Entries provided:

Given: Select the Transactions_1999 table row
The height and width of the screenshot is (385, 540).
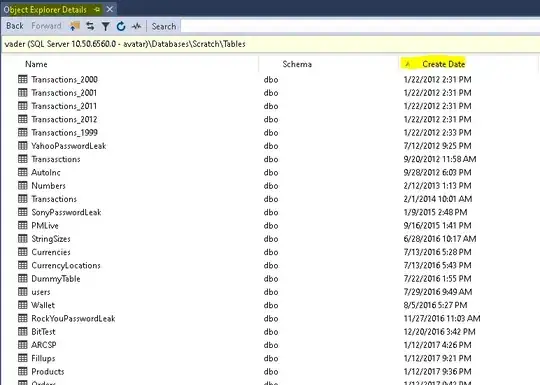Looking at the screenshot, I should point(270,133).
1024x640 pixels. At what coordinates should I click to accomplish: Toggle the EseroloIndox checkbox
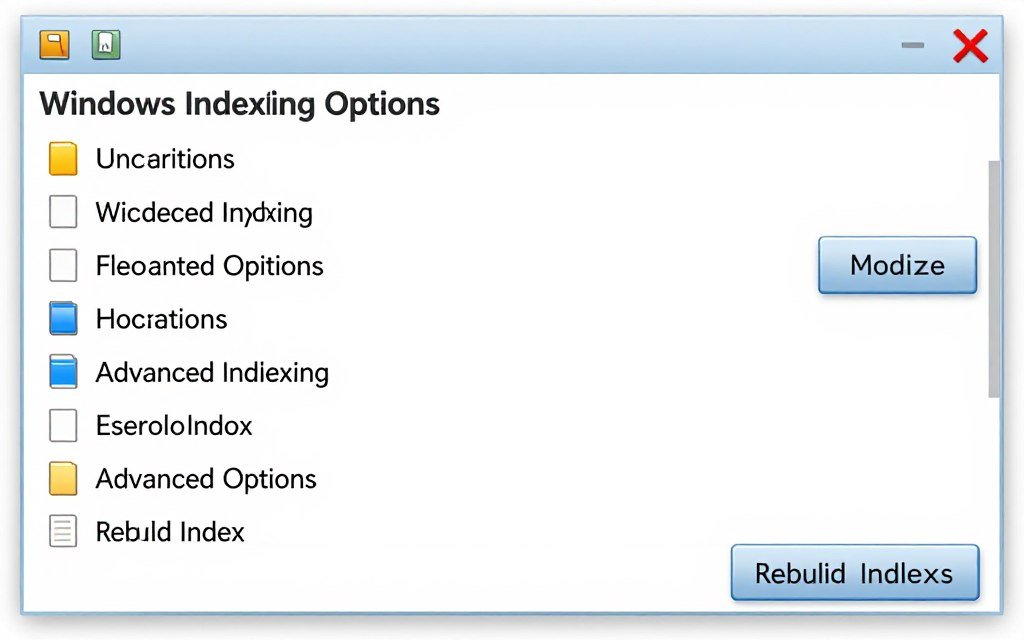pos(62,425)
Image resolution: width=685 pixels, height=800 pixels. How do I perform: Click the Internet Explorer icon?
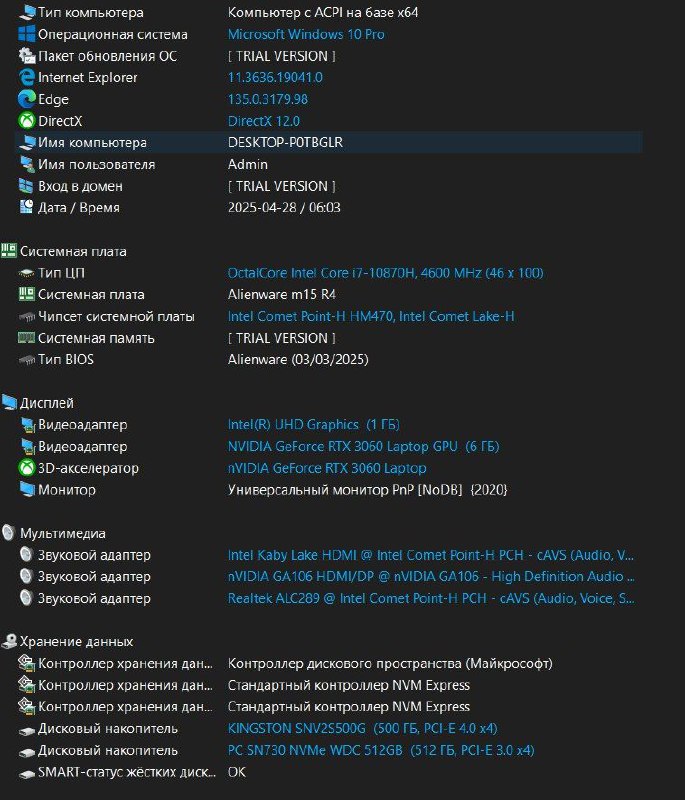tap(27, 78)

Stated task:
Reproduce every line of the records above verbatim, and leave the pictures out.

Task response:
Given: Select the Transactions_1999 table row
The height and width of the screenshot is (385, 540).
Looking at the screenshot, I should point(270,133).
1024x640 pixels. At what coordinates should I click to accomplish: Toggle the EseroloIndox checkbox
pos(62,425)
Image resolution: width=685 pixels, height=800 pixels. How do I perform: Click the Internet Explorer icon?
tap(27, 78)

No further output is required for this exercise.